The physicians and RNs met the same patient, but in different situations and from varying perspectives. Often the physicians had seen them in the consulting room, sometimes for some years before the patients became dependent on dialysis. From experience, physicians knew that patients are usually healthier when they first encounter the physician, but that the situation may change. When dialysis is started patients are sometimes in a deteriorating state of health and often depressed. Physicians also know that during dialysis, the patient will usually entrust the RNs with their troubled life story but, a few days later, may tell the physician that everything is just fine.
'You see things from different angles. One thing is that patients behave strangely. They are here so many hours per week with the dialysis personnel and they meet the same nurse almost every time. The patients seem to be able to complain a lot to the RNs. Then when I, as a doctor, arrive ten minutes later, everything is going quite well for the patient. We get different information from the patient as well'
RNs' opinions about whether to start or continue dialysis treatment for a very critically ill patient was one area of dissension between RNs and the physicians. When the physicians decided to start or continue dialysis for a critically ill patient, they felt questioned and accused of failing the patient. They experienced a lack of respect or understanding from RNs, even if at times they felt uncertain about whether or not their decision was appropriate.
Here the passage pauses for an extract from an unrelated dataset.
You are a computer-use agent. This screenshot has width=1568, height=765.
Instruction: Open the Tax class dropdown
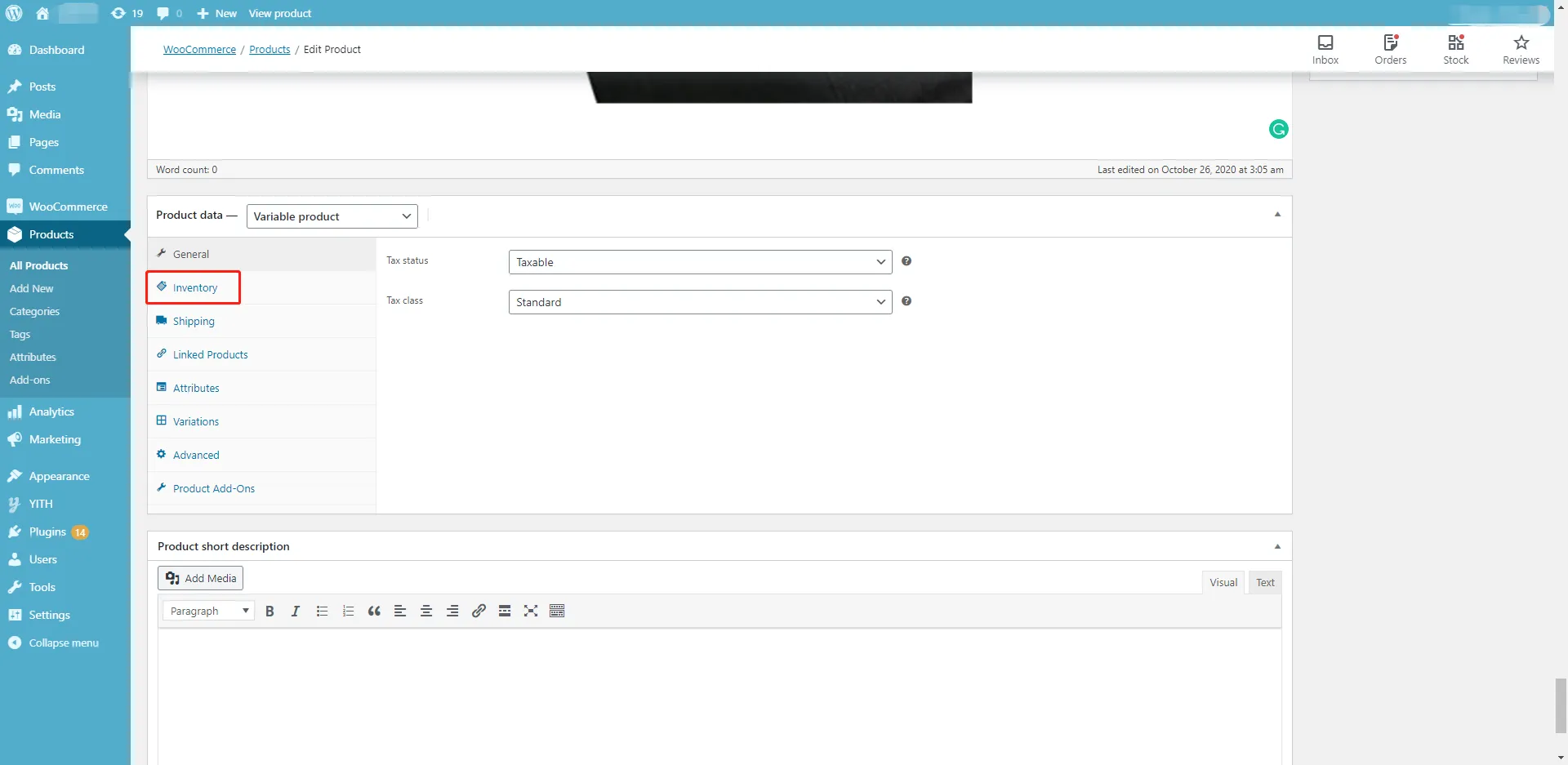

The narratives also revealed a major conflict between the curative and palliative aspects of dialysis. On the one hand, there is a curative view of dialysis which deems it a failure when a uremic person without transplantation options deteriorates and finally dies, often in a critical condition. On the other hand, dialysis may increase the patient's wellbeing resulting in improved appetite and increased energy, at least for some time. From a palliative perspective, dialysis treatment can be experienced as meaningful; however, there was a lack of consensus among the physicians or between the physicians and the RNs.
'We are after all working with palliative treatment and, of course, if that is one's approach, we start dialysis and the patients die anyway and it may be experienced as a failure but from another perspective it[treatment] may be meaningful. The patient and relatives have time to end their life'
Physicians perceived a distance between themselves and RNs and wished they could understand the RNs' intentions. They wanted to find a way to explain the reality of the patients' and relatives' situation. When obliged to defend their decisions, or decisions made by the physicians group with which they themselves may have disagreed, the physicians sometimes felt uncertain or ambivalent. Reflecting on these situations, their conscience was troubled because they had not stood up for their decisions.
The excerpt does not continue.